Bugs & Buds
bugsnbuds@yahoo.com
 
   Home      Growing Tropical Orchids
 
 GROWING TROPICAL ORCHIDS
    for the Beginners
 
Many people are fascinated by orchids, one of the most beautiful and interesting plant families in the world. However, with the massive numbers and variations of orchid species and hybrids, growing of orchids can be challenging for beginners.
 
Orchid's Natural Habitat

To grow orchids well, we must understand their natural habitats.  In the wild, orchids have adopted to growing in different conditions. They can be found growing on tree branches, ground and even rocks. Providing the similar condition is essential to growing them well.

Epiphytic
Terrestrial
Lithophytic

Epiphytic orchid
Most tropical orchids are epiphytes. They cling to tree branches and objects that provide support. They also obtain their nutrients from moisture in the air.
Terrestrial orchid
Some orchids are terrestrial, with the roots in the soil. Terrestrial orchids may be rhizomatous, forming corms or tubers in the ground. They obtain their nutrients form the soil like other terrestrial plants.
Lithophytic orchid
Strong adaptive ability may allow some species to grow on rocky surfaces. They are more drought tolerant.
 
Growing Orchids

The most important factors for growing orchids well are sunlight, watering, humidity, ventilation, potting materials and nutrition. Different orchids do have different requirements. The right cultural conditions have to found for the particular plants. 

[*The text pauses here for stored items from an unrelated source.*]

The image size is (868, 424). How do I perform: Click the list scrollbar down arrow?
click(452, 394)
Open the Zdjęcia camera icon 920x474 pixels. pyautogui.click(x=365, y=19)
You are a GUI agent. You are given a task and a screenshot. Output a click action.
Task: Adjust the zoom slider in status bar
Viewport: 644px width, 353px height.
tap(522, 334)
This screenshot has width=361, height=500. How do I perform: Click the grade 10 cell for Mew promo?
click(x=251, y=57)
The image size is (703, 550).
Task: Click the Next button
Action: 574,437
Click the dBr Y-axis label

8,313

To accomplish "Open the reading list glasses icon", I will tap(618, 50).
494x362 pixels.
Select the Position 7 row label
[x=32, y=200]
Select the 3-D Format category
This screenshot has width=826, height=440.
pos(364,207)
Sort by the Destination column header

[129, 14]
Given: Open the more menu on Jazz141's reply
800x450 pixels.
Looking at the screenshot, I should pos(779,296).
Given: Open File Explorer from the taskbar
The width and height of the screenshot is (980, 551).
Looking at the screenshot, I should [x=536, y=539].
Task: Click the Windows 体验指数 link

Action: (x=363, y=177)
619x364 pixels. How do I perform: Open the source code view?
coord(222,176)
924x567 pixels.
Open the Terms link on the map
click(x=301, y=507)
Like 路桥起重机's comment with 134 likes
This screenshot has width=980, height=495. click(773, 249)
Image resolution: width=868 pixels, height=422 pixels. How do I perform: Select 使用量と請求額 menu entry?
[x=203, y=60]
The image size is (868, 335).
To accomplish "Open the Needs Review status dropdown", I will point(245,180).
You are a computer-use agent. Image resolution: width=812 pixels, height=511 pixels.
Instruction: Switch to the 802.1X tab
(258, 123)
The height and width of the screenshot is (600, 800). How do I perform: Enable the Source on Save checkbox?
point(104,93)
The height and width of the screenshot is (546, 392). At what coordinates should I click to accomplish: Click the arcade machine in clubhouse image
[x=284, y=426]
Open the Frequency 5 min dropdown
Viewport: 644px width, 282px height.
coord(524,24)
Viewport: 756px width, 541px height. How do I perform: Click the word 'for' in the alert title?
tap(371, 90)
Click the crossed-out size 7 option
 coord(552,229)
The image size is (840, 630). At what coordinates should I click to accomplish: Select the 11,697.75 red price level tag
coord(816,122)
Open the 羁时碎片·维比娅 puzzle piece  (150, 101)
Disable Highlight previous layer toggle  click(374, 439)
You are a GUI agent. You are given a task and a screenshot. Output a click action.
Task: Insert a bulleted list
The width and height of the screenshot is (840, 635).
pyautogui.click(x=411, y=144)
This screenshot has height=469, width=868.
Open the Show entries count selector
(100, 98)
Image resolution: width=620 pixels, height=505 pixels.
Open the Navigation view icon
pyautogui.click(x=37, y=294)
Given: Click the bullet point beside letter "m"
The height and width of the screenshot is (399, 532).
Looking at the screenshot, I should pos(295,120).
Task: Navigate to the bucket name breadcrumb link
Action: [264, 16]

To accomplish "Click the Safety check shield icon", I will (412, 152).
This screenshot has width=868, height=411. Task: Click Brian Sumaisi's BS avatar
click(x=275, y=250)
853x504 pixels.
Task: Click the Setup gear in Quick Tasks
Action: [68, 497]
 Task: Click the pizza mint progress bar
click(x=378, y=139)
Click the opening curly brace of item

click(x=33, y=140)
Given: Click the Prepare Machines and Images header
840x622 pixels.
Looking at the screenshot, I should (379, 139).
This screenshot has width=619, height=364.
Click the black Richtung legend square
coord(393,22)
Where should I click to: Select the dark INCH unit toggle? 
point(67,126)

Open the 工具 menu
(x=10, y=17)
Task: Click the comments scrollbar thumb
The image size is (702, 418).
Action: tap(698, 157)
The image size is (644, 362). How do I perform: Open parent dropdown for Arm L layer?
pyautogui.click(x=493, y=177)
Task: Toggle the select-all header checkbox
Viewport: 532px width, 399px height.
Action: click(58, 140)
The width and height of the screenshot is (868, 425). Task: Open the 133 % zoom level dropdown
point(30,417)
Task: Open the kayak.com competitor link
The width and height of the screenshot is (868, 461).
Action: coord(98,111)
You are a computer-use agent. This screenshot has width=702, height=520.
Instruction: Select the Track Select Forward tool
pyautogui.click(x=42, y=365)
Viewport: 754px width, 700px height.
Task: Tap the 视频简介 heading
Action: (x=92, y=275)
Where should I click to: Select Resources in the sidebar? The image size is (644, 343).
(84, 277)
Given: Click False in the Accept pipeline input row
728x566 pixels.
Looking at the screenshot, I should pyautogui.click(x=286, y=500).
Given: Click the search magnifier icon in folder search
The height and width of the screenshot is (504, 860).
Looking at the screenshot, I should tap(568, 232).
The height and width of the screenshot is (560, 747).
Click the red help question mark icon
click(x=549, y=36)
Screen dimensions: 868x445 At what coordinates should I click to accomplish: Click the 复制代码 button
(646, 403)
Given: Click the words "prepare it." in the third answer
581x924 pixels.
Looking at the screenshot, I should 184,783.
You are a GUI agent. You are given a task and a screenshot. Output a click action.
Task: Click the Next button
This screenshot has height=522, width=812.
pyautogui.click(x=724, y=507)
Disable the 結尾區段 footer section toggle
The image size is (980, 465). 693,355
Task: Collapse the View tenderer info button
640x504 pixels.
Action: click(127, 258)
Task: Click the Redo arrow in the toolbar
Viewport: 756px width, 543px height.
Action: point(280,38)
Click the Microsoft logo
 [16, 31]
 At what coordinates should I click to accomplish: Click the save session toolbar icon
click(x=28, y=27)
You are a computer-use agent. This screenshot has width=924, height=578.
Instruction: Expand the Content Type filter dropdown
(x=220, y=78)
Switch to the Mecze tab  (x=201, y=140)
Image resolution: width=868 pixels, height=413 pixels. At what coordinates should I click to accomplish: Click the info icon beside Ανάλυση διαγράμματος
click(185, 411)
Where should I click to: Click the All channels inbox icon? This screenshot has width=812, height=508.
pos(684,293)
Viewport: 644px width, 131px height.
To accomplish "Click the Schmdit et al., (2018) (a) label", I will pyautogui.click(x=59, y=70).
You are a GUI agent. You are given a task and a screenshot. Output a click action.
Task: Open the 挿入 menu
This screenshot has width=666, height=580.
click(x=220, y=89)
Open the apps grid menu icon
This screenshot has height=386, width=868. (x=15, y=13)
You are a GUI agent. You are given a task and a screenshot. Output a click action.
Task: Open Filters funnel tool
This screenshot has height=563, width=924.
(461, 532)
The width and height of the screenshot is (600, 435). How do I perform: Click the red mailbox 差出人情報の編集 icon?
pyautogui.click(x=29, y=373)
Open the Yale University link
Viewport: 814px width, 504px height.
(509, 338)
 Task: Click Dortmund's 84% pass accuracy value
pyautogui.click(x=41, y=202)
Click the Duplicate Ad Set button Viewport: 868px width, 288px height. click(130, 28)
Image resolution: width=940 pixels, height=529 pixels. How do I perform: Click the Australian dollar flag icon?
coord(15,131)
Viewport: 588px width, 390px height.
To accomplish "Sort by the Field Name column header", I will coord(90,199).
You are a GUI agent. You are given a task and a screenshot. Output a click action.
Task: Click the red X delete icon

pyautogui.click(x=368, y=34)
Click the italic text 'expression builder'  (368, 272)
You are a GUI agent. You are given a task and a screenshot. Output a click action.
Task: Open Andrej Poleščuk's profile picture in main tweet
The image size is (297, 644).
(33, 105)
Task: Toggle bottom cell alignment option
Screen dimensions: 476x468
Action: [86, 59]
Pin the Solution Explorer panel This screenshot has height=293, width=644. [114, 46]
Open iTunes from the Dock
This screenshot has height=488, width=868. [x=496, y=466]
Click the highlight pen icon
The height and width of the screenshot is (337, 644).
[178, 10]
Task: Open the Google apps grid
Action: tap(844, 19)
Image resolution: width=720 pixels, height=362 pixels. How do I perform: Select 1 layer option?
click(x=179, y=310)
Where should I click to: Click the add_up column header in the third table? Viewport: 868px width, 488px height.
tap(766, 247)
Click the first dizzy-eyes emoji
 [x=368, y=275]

Depending on the genus, the leave form, growing behavior or ancestry can provide some clues on their preference for sunlight.

Vanda

Based on their leaf forms, there are 3 main types: strap-leave, terete and semi terete. Strap-leaved orchid requires more shade and water. Whereas terete orchid prefers more sunlight. 
[Terete Vanda has been reclassified as Papilionanthe. However, it is still considered as Vanda horticulturally]

Strap-leave
Semi terete
Terete
 
Dendrobium

The 2 most common sections of dendrobium in Singapore are Phalaenanthe and Spatulata. Phalaenanthe requires more shade whereas Spatulata requires less shade. Intermediate type is the hybrid between orchids of the 2 sections and so is its preference for sunlight.

Phalaenanthe
Spatulata
Intermediate type
 
Vandaceous Hybrids
 
This group of epiphytic orchids are are hybrids between vandas and their alliances. Some are climbers. They are actually epiphytes but adopted to growing in soil. The taller the plant is the more sunlight it prefers. 



Pararenanthera
Mokara
Arachnis - Climber

Phalaenopsis

There are 2 main groups of Phalaenopsis, Eu Phalaenopsis and Stauroglottis.  Eu Phalaenopsis is sub tropical species. Stauroglottis is tropical. As such, Eu Phalaenopsis requires more shade.
 
Eu Phalaenopsis
Stauroglottis

Oncidium

Based on the leaf forms, there are 3 main groups of Oncidium: soft leaf, Equitant and mule ear. The thicker the leaves are, the more sunlight it prefers and more resistant to draught.
 
Soft leaf
Equitant
Mule ear


Common Plant Problems
 
If plants are not cultivated properly, poor care may lead to problems of algae, bacteria or fungi growth on the leaves, stems and roots of the plants. 

Plant overgrown
Red spider mites
Yellow beetles

 
More information can be found in this book, "Growing Tropical Orchids". This book gives very basic and simple illustrations for beginners in growing orchids. With more than 150 photos, this book introduces 6 common groups of orchid hybrids in Singapore and methods of growing them. The reader will also be acquainted with knowledge on the upkeep of orchids and solutions to treat common pest and disease problems. Practical, comprehensive and concise, Growing Tropical Orchids is a must-have of every budding orchid hobbyist.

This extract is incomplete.